We got bundled into the RV that was on-site, and found it crowded with other riders. Actually, I found out later that my bike got into the picture on the front page of the Helena newspaper "Snow Stalls Cyclists" -- mine is the silver Marin on the end with the green-walled tires. whoo-hoo!! We were handed space blankets, and huddled with everyone while they shuttled the coldest-people-first down the mountain to the Baxendale Fire Station, a completely volunteer-manned station about 4 miles west of Helena. Pat, "just one of the grunts", as he puts it, was one of the extremely helpful and warm-blanket bearing rescue workers. We stayed there for a while, then once everyone was off the mountain they shuttled us over the longer distance to camp. Some of the riders were staying in town at a high school, but only those too sick or out-of-sorts to camp. Ro and I weren't in that group, luckily!
The gear trucks weren't at camp (?? Rodeo & Fairgrounds) yet but one of the barns had been opened and people were warming up inside. Ro and I were industrious, though; our gear truck arrived not too long afterwards, so we ran out and got them (even though were were soaked and cold) and got dry clothes out, changed into them (with the other holding up a blanket, one of the several donated by a local group), and strung up a clothesline and put all our wet stuff on it! We were soooo good! heehee. Later we put up our tent and started taking pictures of the campsite. A couple of pictures, actually.

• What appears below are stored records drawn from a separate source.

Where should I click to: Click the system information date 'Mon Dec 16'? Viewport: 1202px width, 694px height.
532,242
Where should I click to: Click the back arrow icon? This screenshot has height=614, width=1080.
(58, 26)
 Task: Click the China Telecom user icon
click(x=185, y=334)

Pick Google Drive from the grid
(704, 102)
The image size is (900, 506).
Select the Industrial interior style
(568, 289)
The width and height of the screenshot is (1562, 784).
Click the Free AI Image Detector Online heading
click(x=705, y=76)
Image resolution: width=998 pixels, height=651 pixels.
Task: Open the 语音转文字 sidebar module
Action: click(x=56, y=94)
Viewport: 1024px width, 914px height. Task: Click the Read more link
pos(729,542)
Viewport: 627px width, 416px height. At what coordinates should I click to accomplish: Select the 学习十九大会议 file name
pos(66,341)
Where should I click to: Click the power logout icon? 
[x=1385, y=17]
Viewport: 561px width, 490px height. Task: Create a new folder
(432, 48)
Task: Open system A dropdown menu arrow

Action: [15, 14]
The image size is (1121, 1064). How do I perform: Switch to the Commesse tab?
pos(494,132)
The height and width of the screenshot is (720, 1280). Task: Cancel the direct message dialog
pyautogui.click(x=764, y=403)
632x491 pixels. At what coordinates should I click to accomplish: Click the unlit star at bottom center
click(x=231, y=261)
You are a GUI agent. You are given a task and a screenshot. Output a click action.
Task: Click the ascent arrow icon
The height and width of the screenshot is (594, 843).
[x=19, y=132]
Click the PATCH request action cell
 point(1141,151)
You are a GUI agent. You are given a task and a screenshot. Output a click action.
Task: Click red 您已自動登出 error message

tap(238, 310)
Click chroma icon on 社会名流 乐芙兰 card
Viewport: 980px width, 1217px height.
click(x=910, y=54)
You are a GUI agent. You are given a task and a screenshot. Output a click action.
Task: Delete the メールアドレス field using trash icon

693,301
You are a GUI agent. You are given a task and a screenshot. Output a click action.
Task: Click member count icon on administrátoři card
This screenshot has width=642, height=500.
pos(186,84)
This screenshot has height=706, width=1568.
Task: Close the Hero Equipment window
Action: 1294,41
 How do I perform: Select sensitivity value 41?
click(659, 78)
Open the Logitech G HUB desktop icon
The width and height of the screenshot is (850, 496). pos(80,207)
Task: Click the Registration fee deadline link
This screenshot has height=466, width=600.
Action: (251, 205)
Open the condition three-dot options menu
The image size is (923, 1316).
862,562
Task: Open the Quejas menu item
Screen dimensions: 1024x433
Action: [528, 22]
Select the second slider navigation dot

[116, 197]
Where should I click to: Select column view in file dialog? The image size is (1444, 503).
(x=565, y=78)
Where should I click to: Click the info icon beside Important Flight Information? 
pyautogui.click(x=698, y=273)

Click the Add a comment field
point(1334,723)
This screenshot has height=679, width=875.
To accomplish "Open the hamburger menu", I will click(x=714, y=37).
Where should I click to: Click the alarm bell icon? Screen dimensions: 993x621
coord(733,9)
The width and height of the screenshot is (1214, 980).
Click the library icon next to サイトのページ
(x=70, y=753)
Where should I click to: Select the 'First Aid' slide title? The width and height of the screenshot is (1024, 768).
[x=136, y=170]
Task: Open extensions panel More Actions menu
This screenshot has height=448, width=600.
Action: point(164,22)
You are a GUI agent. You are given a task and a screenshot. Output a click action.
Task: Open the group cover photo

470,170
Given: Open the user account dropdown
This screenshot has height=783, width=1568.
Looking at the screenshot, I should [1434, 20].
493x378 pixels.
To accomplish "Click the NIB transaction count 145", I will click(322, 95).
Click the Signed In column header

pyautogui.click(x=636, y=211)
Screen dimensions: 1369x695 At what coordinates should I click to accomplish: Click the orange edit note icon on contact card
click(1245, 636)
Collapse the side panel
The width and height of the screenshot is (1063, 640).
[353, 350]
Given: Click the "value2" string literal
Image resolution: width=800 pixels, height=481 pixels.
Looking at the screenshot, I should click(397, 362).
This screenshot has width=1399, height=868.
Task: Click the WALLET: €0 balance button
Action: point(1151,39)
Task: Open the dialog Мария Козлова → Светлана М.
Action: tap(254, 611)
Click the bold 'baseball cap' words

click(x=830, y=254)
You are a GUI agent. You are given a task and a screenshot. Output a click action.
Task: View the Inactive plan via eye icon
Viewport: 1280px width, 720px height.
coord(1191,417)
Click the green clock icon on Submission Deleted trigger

After all that was set up we were hungry, so we took the school bus shuttle into town (at Townsend, a Really Cool little town with awesome nice people) and ate a late lunch at Jaspers, a renowned pizza and chicken joint which had a pool table *and* a foosball table! Ro beat me at foosball, of course. *grin*. Then we tried to get to the bank before it closed but failed by about half an hour...oh well, we get to Billings Sunday night and banks are usually open on Monday, our next rest day. We staked out the rainfly really really well and read for a while until the sun set and then went to sleep -- we were hoping that the next day would be better, but already rumors were circulating that the pass the next day was 12- to 1500 feet higher than McDonald Pass! We really don't have the gear for that...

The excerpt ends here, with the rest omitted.